The seasoned politician said, “My head as a proud Pakistani, citizen of a free and sovereign country, hung in shame as I watched the proceedings of the subcommittee of the US House yesterday.”
“The proceedings left an impression that Pakistan is not even a client state but one of the states of the USA,” he claimed.
He expressed the concern that “if today interference in internal affairs of Pakistan goes unnoticed, tomorrow it can be matters of our national security that can be taken”.
“Bartering of our financial sovereignty to the IMF does not mean that we have become a client state of the West and any country can meddle in our internal affairs,” Rabbani asserted.
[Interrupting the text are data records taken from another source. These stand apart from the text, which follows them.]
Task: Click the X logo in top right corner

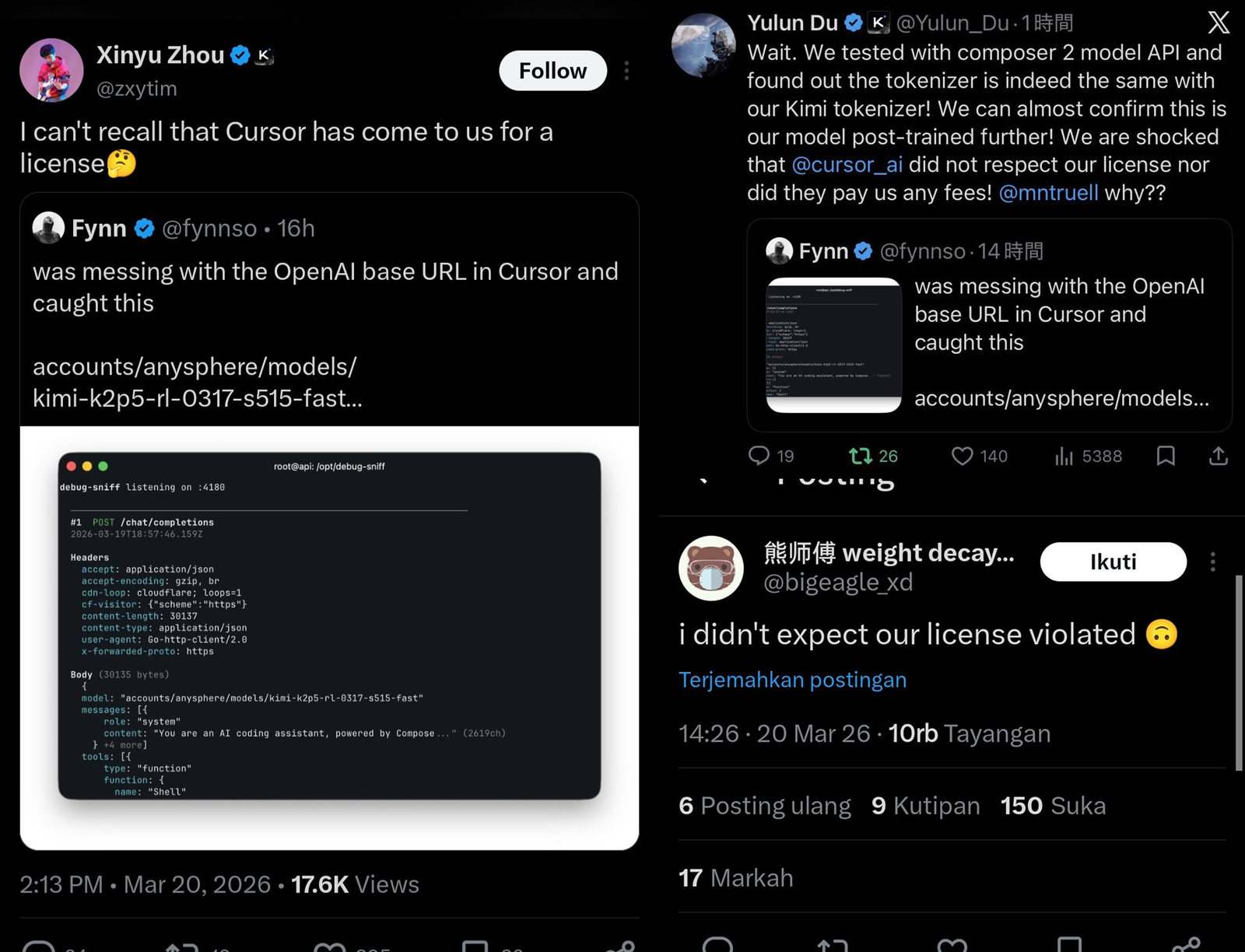Action: (x=1218, y=23)
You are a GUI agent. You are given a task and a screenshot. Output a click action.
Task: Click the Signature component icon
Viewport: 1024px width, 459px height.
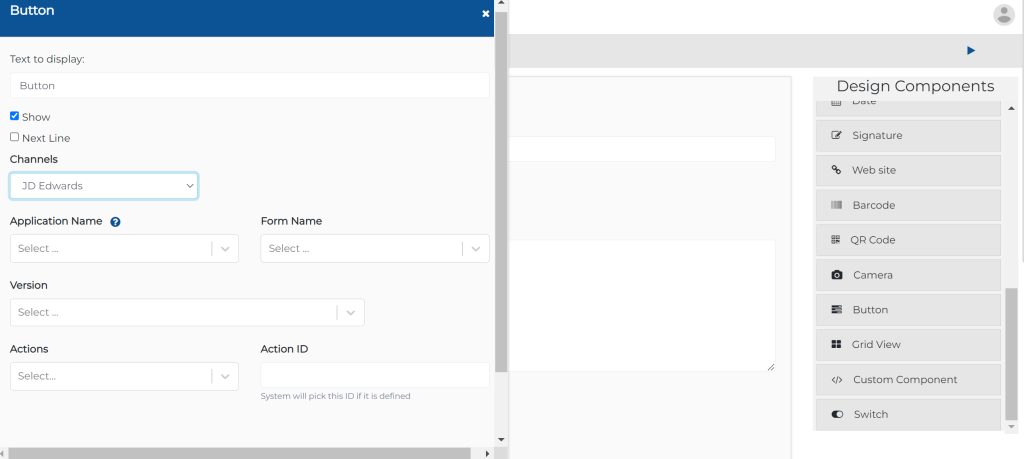coord(836,135)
Noting that elections had been held in other countries as well but were not brought into question, he urged the Foreign Ministry to take a “belated notice and, warn the US against such intervention.”
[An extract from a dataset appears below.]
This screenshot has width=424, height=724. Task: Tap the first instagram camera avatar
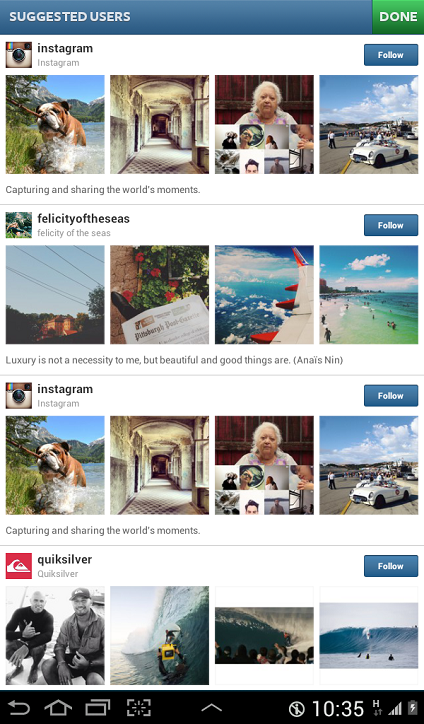18,54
“If it is a question of an elected House acting on its own, then tomorrow our Parliament should discuss the US policy on Palestinians, which is creating a destabilising effect in the world, or the various proceedings against Trump,” Rabbani said.
Lu’s testimony
Lu is the diplomat whose supposed warning to former Pakistan Ambassador to the US Asad Majeed was the subject of a cipher sent by the envoy to Islamabad.
The same document was the basis of ex-premier Imran Khan’s allegation of a US conspiracy to oust his government in 2022. The PTI founder is currently on trial for mishandling the same confidential document.
During the US Congressional hearing on Wednesday, Lu termed the allegations against him by Imran — the crux of the ‘cablegate’ cipher controversy — as a “conspiracy theory, lie and complete falsehood”.
When asked if the election results would have been different if alleged irregularities were not committed, Lu said that was for the ECP to decide. However, the diplomat agreed with the suggestion that the ECP should hold re-election if it found evidence of substantial rigging in some constituencies.
“The US does not go around recognising new governments,” he said, when Congressman Greg Casar, a Texas Democrat, asked him if Washington recognises the new government in Pakistan. The US administration, he explained, works with the government in power.